What the task requires: Somewhere below are a line with "2019 (102, 2417)" and a later line with "Geneva Bible (79, 2192)". Output exactly those lines and all lines between them.

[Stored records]
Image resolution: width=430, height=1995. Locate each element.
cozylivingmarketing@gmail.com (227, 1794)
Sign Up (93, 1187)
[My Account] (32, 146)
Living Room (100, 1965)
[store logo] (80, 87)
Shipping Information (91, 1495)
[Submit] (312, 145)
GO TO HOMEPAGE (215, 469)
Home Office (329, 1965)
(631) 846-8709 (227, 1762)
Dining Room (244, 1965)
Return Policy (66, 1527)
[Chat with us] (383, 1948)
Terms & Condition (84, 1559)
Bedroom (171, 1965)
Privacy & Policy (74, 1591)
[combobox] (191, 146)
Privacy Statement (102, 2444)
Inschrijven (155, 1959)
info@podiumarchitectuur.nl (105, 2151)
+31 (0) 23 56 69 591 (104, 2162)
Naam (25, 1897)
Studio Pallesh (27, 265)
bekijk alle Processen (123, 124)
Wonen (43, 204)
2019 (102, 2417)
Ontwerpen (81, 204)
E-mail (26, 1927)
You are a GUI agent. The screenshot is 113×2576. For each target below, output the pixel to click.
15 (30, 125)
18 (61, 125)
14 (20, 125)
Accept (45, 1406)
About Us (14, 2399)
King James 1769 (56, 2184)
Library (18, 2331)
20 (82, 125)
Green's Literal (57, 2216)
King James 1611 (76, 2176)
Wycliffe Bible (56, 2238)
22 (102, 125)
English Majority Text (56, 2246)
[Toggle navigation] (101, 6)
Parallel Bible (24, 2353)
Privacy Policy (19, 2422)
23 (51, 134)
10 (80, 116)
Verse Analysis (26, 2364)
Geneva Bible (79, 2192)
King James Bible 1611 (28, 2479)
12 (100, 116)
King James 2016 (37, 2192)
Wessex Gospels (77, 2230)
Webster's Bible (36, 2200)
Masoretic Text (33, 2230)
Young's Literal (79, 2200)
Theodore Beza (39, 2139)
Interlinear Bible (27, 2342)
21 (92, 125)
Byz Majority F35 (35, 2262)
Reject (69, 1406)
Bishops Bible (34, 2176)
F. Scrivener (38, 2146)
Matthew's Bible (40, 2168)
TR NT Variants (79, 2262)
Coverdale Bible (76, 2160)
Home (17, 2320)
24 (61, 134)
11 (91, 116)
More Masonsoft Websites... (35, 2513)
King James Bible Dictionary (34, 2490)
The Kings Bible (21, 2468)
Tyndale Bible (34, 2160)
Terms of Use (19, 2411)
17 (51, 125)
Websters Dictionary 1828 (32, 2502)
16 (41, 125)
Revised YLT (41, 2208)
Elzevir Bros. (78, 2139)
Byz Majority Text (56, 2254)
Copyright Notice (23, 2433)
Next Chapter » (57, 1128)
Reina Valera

Solution below:
2019 (102, 2417)
Ontwerpen (81, 204)
E-mail (26, 1927)
You are a GUI agent. The screenshot is 113×2576. For each target below, output the pixel to click.
15 (30, 125)
18 (61, 125)
14 (20, 125)
Accept (45, 1406)
About Us (14, 2399)
King James 1769 (56, 2184)
Library (18, 2331)
20 (82, 125)
Green's Literal (57, 2216)
King James 1611 (76, 2176)
Wycliffe Bible (56, 2238)
22 (102, 125)
English Majority Text (56, 2246)
[Toggle navigation] (101, 6)
Parallel Bible (24, 2353)
Privacy Policy (19, 2422)
23 (51, 134)
10 (80, 116)
Verse Analysis (26, 2364)
Geneva Bible (79, 2192)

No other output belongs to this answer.